[Collected data]
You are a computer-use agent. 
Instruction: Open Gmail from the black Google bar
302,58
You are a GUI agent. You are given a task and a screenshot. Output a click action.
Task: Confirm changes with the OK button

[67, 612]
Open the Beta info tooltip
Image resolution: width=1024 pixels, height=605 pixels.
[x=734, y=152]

### [TASK BRIEF]
Quote all the records exactly, please, leaving none out.

### [RESULT OF THIS EXERCISE]
You are a computer-use agent. 
Instruction: Open Gmail from the black Google bar
302,58
You are a GUI agent. You are given a task and a screenshot. Output a click action.
Task: Confirm changes with the OK button

[67, 612]
Open the Beta info tooltip
Image resolution: width=1024 pixels, height=605 pixels.
[x=734, y=152]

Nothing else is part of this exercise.